Rankings

Seriously, must we rank absolutely everything?

Rankings illustration

Seriously, must we rank absolutely everything?

How do you evaluate something’s worth? Here’s our process. Less than 4 stars? Probably not on our radar. Not in the Top 10? Assume we’re not interested.

But is this the right way to measure value? Collectively, have we all become too rankings-obsessed?

A number can only tell you so much
From food delivery to overnight accommodations to health plans, our society rates literally everything. But maybe not everything should be subjected to some number-crunching formula.

Should doctors, professors, rideshare drivers and others be sized up the same way as a plate of pasta? A great satirical episode of the sci-fi series Black Mirror showed the logical conclusion of this, where we all rate our daily interactions with each other in real-time – with predictably disastrous results.

Another big question: can complex and highly individualized experiences, like a college education, be rated in a meaningful way? Or does a rigid scoring system tend to strip away context and nuance? Some institutions are deciding it’s the latter.

A rankings backlash
On the heels of many law schools rejecting the U.S. News rankings, Harvard Medical School recently followed suit, with its dean saying that rankings can’t reflect the school’s “high aspirations for education excellence, graduate preparedness, and compassionate and equitable patient care.”

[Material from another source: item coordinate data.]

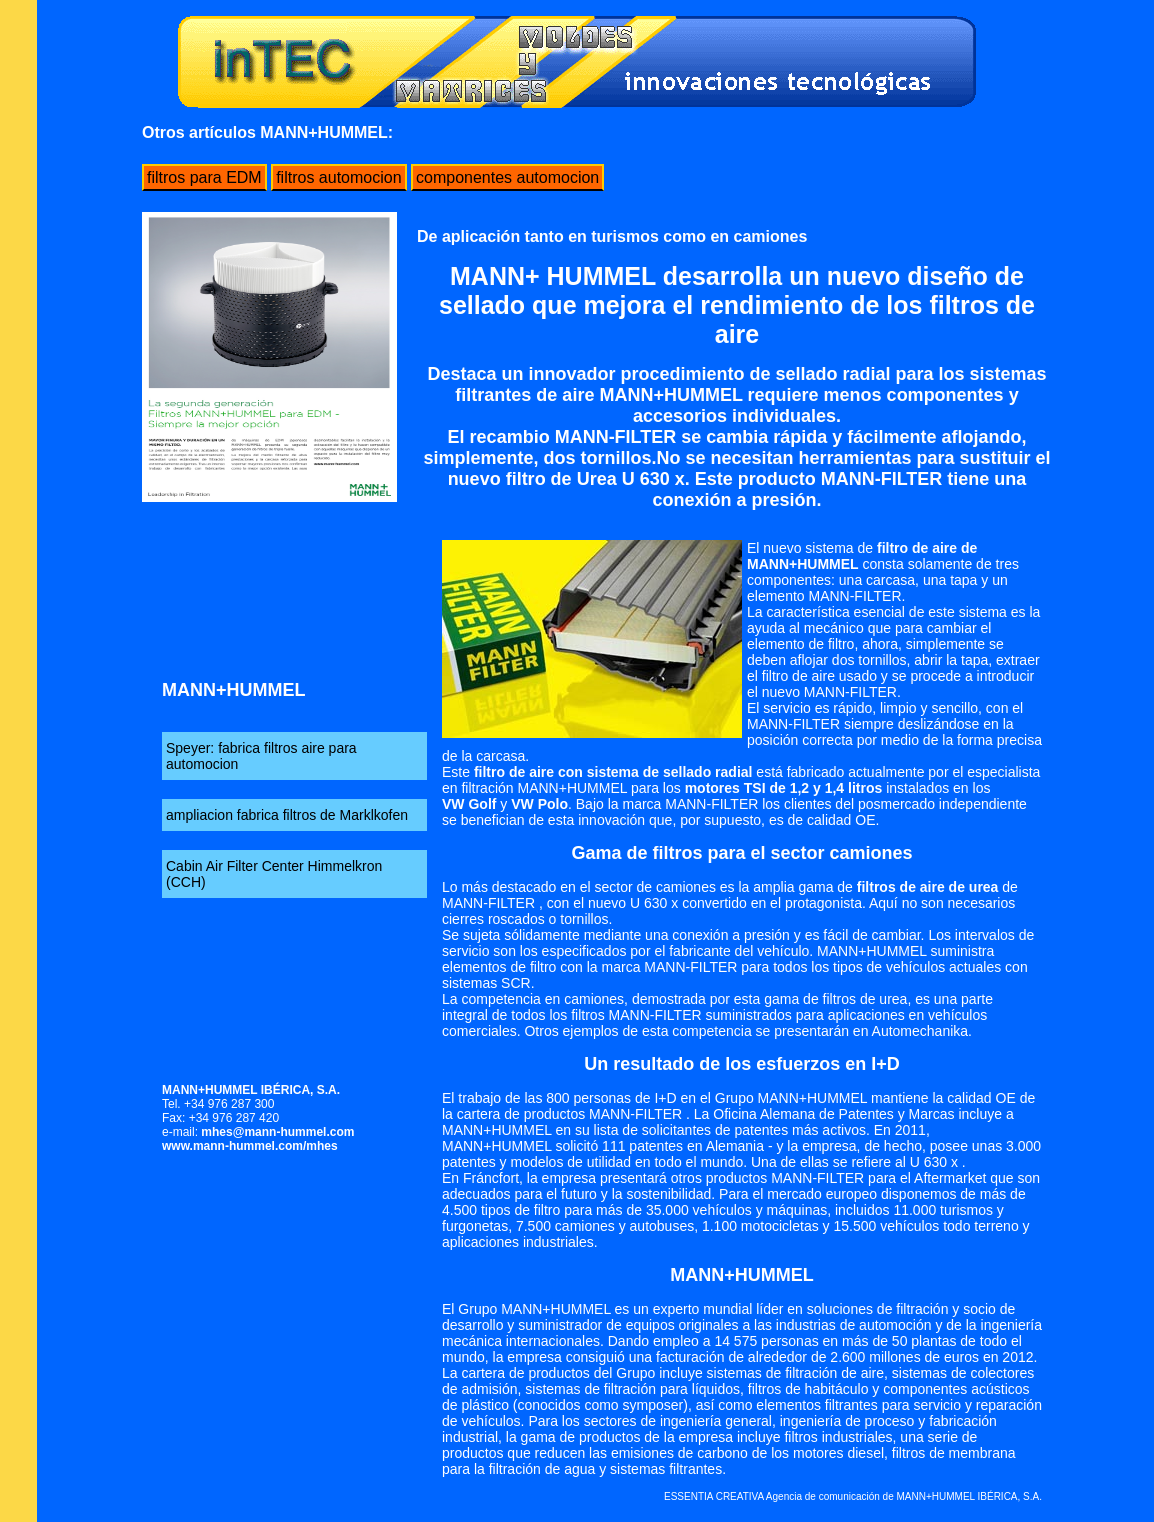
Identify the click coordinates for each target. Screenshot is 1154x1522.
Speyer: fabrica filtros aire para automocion (261, 756)
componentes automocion (507, 177)
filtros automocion (338, 177)
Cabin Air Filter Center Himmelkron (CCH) (274, 874)
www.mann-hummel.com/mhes (250, 1146)
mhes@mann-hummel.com (277, 1132)
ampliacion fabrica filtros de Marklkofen (287, 815)
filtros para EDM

The school has since been joined by other top 10 medical schools, including the University of Pennsylvania and Stanford. While these schools will no longer submit their data for scoring, U.S. News still intends to size them up. The ranking must go on!

Trust issues to resolve
There’s also reason to question how much rankings should be trusted, especially when data is reported by those with a vested interest in a positive outcome. For example, Columbia University – outed by one of its own math professors – admitted last year to falsifying data on class sizes and professors’ education levels. (Its ranking dropped, shockingly, from #2 all the way to #18, calling U.S. News’s methodology further into question.)

In the business world, despite the best efforts of companies like Amazon, TripAdvisor and Yelp, fake reviews are well-documented and pervasive. This has the effect of eroding customer confidence in the overall believability of rankings. To make a point about the power and vulnerability of review sites, one London writer went so far as to create a fictional restaurant, then orchestrated its rise to #1 in TripAdvisor’s ratings (out of 18,000 restaurants!) by writing fake reviews.

Where do we go from here?
Of course, we all know rankings aren’t going anywhere. They do what they do very well, which is encapsulate a great number of opinions and a great amount of information in one decisive verdict. They’re an incomparable shortcut for people.

But it’s worth considering what we miss when we focus primarily on the quantitative over the qualitative. And whether rankings and ratings are even appropriate in some cases. After all, while numbers may not lie, they can certainly mislead.